(Extracted text begins)

CHATHAM — As part of a $1.2 billion federal airport safety and infrastructure grant program, the Federal Aviation Administration is sending a $347,000 check to the Chatham Municipal Airport. The funds will be used to conduct an airport-related environmental study.
The environmental assessment is designed to find environmental impacts that might result from the implementation of parts of the airport master plan. It will study all aspects of the plan, including capital projects that are 20 years in the future, Airport Commission Chairman Peter Donovan said.
Specifically, the study will “evaluate any potential environmental impacts related to easement acquisitions, obstruction removal, administration building construction, hangar-building construction, and fuel facility construction,” according to the grant award notice from the office of U.S. Sen. Elizabeth Warren.

(Extracted text ends)
(The data begins)

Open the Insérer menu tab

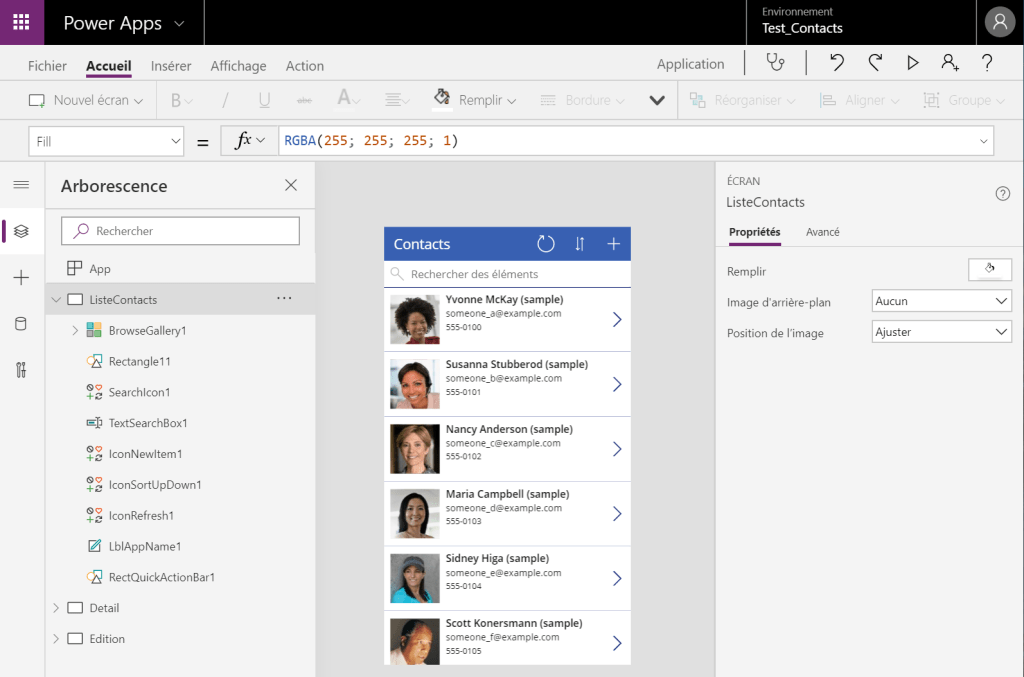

(The data ends)
(The data begins)

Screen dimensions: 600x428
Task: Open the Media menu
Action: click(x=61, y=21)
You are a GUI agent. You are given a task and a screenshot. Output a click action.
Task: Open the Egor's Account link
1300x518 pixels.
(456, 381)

(The data ends)
(The data begins)

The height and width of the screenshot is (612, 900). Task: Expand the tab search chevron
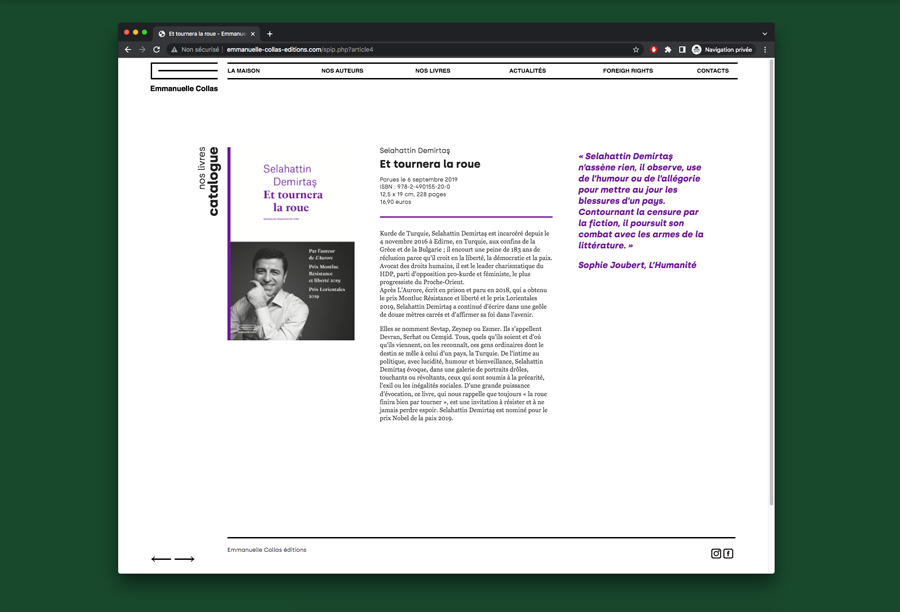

(The data ends)

» Tasks to complete
a) Answer these questions from the article on the Chatham airport grant:
(i) How much money is the Federal Aviation Administration sending to the Chatham Municipal Airport?
(ii) Who is the chairman of the Airport Commission?
(iii) From whose office did the grant award notice come?
b) Write the next part of the article on the Chatham airport grant, picking up after its last sentence.

» Numbered answers
a)
(i) $347,000
(ii) Peter Donovan
(iii) U.S. Sen. Elizabeth Warren

b)
The environmental assessment will help flesh out some of the more controversial parts of the airport master plan, including the revision of airport approaches. The airport commission and the FAA are in the process of evaluating several alternatives for improving the safety of aircraft landing at the Chatham Airport, particularly during low visibility.
“This will help everyone understand what the environmental impacts are,” Donovan said.
Most of the FAA funds came from the Non-Primary Entitlement program, which regularly helps general aviation airports with capital and maintenance costs. This grant also included $34,700 from the federal Coronavirus Aid, Relief and Economic Security (CARES) Act.